Несколько раз в полусне он протягивал ей свою руку. И ей было странно, что еще в начале этой ночи, освещенной постновогодним сиянием, когда он ласкал ее, она не могла перестать вспоминать невероятно извращенный порноролик, который она смотрела двумя днями ранее: желтый целлофан, веревки, пластик, крик, теперь соединяющейся с ее собственным, потом она услышала его голос, говорящий ей: 

– Громче. 

И тогда остались только она и он. Его голос, обращенный на нее, затем его рука, протянутая ей в полусне. Ее уже не такой сильный страх перед жизнью, и этот момент совместного полусна, короткий и ясный, внутри которого она чувствовала себя под водой и чувствовала себя в безопасности. Его манера слегка сжимать ее руку во сне, в ту ночь стала чем то главным в ее сознании. Остальное включая весь мир, она бы с легкостью ампутировала, удалила из своей памяти.

Только с ним она чувствовала себя настолько маленькой (со всеми другими людьми этого упоительного чувства не было), точно она действительно уменьшалась, становилась крохотной, пятилетней. Как-то она наклонилась к нему и сказала:

– Я хочу стать совсем маленькой.

Он спросил ее: 

– Насколько маленькой?

– Вот такой. – И она приблизила указательный палец к большому, показывая ему свой идеальный размер. Затем она добавила: – Иногда мне кажется, что я становлюсь такой с тобой. 

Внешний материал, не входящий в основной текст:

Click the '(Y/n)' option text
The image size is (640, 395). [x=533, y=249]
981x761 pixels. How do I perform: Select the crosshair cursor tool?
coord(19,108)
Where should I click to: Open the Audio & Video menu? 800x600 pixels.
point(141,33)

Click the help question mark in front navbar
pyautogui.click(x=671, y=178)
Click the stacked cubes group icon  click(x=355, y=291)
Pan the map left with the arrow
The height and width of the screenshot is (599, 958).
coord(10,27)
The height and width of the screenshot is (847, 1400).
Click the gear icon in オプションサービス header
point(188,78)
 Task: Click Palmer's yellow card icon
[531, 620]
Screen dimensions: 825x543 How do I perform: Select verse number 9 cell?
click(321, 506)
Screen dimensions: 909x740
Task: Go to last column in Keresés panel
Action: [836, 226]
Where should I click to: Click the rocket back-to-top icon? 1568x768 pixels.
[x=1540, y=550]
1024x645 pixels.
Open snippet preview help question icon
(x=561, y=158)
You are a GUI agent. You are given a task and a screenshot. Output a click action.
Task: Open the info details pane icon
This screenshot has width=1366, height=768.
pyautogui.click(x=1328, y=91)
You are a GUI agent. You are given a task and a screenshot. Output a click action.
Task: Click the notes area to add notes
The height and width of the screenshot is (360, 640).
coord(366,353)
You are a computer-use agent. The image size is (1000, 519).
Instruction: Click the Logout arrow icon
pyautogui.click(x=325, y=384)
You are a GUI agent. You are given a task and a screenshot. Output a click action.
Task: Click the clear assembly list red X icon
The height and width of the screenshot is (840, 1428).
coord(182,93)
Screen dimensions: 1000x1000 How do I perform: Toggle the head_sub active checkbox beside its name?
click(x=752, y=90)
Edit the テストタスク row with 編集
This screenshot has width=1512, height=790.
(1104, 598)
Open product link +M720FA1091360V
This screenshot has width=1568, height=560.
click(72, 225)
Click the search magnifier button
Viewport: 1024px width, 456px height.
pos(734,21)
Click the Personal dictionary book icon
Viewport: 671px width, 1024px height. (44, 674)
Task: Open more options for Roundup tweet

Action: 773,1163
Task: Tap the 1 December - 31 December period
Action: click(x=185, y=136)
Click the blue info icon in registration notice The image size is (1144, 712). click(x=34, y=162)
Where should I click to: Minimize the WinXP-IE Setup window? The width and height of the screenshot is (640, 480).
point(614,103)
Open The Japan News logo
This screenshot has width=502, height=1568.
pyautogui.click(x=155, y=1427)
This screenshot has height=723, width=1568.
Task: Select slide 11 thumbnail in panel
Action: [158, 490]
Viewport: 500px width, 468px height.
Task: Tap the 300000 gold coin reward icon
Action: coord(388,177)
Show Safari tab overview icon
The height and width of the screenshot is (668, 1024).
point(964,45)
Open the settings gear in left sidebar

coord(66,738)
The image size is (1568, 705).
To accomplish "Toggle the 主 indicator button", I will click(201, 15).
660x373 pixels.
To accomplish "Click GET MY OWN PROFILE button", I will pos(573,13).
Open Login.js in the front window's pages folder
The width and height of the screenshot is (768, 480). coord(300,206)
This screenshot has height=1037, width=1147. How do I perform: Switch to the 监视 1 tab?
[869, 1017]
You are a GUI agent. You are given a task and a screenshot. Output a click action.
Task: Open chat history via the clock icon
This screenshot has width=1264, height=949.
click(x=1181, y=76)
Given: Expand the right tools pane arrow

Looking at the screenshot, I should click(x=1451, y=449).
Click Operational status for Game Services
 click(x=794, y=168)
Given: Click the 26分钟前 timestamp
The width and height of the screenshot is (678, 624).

Он засмеялся, а потом посмотрел на нее серьезно, и она тоже резко перестала улыбаться и замолчала на несколько секунд.

Первое время после близости с ним ей нравилось слушать на репите одни и те же классические вальсы. Всего три вальса и один ноктюрн. Теперь с ней оставался только один ноктюрн, вальсы она разлюбила.

Когда это было? Наверное, пять лет назад, да, уже пять. Она чувствовала вкус собственной крови в слюне. Как будто незнакомое хищное животное с мягкими лапами, но острыми когтями набрасывалось на нее, вначале просто сдавливало ее грудь будто бы бережно, потом все сильнее и сильнее и затем медленно раздирало ее нутро. Тогда она могла только растерянно повторять:

– Как больно.

Ей казалось, что прививку этой боли она уже тоже получила несколько лет назад, в ту зиму, когда они окончательно расстались и один только взгляд на зимний покров причинял ей боль.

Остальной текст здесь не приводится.